Round One: Victory for State In South Carolina Testing Suit
The State Board of Education of South Carolina has won the first round in HSLDA's challenge to the law requiring parents without a bachelor's degree to pass a teacher's examination before being allowed to teach their own children. HSLDA contends that the examination was improperly validated and the requirement is an unconstitutional infringement upon the right of parents to direct the education of their children.
A validity study done by IOX Associates of Los Angeles was the issue which consumed the majority of time during the trial. HSLDA contends that this study violated professional standards governing such studies.
A four-day trial, followed by a 57-page opening brief and a 16-page reply brief, produced a ruling by South Carolina Judge Ellis Drew which simply read: “I have received the excellent Post Trial Memorandum and each party's Reply Memorandum. I have thoroughly considered them and after deliberate consideration, have decided to issue an Order in favor of the South Carolina State Board of Education.” Mike Farris was lead counsel for the parents in the case. He was assisted by Michael Smith and local counsel Dee Black, then of Hilton Head. Dee has since joined HSLDA as a full-time staff attorney.

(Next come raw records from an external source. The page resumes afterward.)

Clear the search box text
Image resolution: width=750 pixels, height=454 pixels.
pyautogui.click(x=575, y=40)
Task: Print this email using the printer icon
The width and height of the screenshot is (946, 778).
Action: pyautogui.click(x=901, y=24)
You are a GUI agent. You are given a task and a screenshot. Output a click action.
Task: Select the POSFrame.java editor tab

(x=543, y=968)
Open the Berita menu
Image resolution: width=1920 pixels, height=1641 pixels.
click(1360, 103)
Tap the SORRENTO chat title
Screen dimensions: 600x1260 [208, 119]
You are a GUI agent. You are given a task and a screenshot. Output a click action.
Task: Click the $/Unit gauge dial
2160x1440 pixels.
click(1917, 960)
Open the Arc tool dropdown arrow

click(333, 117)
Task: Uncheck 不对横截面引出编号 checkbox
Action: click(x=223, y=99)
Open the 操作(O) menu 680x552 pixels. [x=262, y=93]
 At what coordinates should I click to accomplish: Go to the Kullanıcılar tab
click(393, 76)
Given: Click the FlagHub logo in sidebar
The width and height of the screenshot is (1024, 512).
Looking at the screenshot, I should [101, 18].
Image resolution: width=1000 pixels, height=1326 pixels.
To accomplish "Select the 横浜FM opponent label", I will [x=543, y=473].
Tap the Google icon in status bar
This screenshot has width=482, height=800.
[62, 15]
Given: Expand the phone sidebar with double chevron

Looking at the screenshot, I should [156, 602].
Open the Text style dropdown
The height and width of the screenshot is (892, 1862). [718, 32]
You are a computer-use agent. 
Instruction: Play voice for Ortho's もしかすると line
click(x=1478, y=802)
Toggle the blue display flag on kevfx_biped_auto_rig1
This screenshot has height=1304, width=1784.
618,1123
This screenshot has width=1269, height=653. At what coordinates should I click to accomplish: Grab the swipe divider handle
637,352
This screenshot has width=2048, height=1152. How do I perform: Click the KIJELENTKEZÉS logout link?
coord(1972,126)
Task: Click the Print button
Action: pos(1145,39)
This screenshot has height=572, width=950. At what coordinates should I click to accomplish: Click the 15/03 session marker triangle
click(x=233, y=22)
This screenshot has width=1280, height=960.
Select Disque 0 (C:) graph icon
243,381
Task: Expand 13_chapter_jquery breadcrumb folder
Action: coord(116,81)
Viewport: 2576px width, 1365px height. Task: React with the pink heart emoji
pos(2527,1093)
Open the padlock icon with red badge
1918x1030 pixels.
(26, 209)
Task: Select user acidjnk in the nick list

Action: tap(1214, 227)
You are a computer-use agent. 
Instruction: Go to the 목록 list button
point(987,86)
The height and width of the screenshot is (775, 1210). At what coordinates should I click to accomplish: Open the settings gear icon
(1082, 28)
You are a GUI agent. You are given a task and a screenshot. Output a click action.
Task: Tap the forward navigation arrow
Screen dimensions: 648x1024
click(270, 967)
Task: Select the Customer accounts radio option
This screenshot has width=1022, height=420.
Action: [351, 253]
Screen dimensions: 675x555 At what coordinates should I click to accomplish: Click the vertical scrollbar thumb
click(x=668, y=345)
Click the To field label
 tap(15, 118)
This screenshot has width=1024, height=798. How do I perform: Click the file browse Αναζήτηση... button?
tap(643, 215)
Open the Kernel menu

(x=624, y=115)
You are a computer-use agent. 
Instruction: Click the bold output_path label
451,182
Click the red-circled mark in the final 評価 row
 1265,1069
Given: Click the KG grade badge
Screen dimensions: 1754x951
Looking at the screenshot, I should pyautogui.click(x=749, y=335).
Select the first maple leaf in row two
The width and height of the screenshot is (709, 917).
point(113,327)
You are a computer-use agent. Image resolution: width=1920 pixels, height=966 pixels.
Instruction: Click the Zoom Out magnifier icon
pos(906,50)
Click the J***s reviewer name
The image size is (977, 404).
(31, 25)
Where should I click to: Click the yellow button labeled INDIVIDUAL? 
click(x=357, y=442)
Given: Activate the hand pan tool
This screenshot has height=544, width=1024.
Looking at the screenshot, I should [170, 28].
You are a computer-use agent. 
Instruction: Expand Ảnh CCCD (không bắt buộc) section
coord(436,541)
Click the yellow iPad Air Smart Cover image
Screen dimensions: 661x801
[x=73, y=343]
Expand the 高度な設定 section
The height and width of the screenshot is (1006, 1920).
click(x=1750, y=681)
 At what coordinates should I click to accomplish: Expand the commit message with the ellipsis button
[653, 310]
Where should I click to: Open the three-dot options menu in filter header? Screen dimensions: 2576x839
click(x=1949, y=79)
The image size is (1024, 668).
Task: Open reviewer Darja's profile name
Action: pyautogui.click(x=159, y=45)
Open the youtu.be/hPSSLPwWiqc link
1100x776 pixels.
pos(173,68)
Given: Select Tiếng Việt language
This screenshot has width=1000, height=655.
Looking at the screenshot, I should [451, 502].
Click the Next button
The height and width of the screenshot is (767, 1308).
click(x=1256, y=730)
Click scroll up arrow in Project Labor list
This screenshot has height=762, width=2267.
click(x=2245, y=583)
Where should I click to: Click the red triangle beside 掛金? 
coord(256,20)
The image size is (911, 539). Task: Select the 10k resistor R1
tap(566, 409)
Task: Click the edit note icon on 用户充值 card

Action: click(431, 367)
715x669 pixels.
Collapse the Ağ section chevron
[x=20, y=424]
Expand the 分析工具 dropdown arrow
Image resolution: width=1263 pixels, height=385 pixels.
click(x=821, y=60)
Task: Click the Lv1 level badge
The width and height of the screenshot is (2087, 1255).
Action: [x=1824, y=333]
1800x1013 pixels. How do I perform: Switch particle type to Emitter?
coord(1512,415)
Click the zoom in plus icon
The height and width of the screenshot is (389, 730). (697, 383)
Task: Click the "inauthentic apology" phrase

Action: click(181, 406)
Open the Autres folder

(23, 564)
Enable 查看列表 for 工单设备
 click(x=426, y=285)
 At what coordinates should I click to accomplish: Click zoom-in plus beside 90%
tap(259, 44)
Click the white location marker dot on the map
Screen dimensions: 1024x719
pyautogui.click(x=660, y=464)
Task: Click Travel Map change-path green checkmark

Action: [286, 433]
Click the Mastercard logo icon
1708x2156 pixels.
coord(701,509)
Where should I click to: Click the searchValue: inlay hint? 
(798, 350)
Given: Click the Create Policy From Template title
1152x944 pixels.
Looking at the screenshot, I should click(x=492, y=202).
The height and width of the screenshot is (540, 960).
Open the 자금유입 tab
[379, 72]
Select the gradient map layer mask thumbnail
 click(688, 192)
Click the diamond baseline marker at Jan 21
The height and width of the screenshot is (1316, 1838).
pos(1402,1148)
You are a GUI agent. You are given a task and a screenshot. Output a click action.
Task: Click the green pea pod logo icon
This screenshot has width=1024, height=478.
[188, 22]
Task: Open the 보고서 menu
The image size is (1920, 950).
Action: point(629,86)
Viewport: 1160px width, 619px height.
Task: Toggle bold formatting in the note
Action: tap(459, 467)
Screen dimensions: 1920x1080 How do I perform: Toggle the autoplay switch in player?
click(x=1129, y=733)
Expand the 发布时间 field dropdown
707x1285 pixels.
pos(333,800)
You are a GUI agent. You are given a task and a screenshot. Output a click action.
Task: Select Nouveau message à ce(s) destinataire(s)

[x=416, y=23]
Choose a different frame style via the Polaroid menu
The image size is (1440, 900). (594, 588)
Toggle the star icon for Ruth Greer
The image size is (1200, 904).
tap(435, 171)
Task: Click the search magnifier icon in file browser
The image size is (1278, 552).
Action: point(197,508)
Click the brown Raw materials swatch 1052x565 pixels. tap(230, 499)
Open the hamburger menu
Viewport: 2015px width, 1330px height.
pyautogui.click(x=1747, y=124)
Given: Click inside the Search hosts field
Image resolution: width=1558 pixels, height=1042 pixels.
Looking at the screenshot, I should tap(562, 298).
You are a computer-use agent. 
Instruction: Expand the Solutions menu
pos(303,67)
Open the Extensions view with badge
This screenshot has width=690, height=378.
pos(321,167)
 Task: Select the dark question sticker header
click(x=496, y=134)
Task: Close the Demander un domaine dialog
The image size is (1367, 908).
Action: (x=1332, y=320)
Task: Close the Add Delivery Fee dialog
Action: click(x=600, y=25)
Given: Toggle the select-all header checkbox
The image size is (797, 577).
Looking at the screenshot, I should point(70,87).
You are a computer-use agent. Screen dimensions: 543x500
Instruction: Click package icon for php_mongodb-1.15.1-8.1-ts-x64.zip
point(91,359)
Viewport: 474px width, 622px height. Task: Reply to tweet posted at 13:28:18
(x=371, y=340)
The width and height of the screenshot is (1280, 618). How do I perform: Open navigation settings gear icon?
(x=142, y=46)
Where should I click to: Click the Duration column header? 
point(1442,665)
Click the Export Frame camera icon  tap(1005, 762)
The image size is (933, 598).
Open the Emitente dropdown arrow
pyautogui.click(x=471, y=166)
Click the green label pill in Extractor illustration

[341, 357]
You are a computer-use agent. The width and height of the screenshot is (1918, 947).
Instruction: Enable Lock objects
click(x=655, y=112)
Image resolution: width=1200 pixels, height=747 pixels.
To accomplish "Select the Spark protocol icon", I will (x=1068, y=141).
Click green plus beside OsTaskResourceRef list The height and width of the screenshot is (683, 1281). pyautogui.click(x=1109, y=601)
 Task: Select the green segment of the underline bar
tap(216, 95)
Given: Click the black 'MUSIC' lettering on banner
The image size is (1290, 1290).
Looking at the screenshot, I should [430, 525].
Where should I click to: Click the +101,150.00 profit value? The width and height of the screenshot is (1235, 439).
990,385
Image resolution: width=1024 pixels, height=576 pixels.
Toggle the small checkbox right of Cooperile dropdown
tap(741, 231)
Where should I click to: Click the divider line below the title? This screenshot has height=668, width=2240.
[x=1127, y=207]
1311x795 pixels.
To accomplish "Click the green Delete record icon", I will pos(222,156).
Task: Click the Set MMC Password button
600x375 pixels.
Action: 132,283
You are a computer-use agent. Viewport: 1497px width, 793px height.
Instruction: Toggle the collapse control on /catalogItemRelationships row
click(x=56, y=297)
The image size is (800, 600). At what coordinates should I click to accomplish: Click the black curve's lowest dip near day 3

In all federal courts and in the vast majority of state courts, judges usually issue at least a brief opinion stating the reason for their ruling. Judge Drew gave no hint as to the rationale for his ruling. “It is very disappointing to put all of this effort into a case and not even receive a written explanation of the ruling,” Farris commented.
HSLDA will appeal this case to the South Carolina Supreme Court. Farris stated, “We have a good chance of winning this case because the violations of professional standards in this IOX study are so blatant. Hopefully the appellate court will closely consider our arguments.”
The IOX study failed to do a job analysis as required by professional standards, failed to finish the study prior to the vote by the South Carolina Board of Education, and threatened home school panelists in a way which changed their manner of answering the study.